◆ **Exercise**
Please repeat the listing below in its entirety, exactly.
Start of Extracted entries
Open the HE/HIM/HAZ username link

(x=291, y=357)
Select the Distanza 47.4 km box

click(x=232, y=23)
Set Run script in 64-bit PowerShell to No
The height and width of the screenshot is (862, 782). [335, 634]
End of Extracted entries
◆ **Answer to the problem**
Open the HE/HIM/HAZ username link

(x=291, y=357)
Select the Distanza 47.4 km box

click(x=232, y=23)
Set Run script in 64-bit PowerShell to No
The height and width of the screenshot is (862, 782). [335, 634]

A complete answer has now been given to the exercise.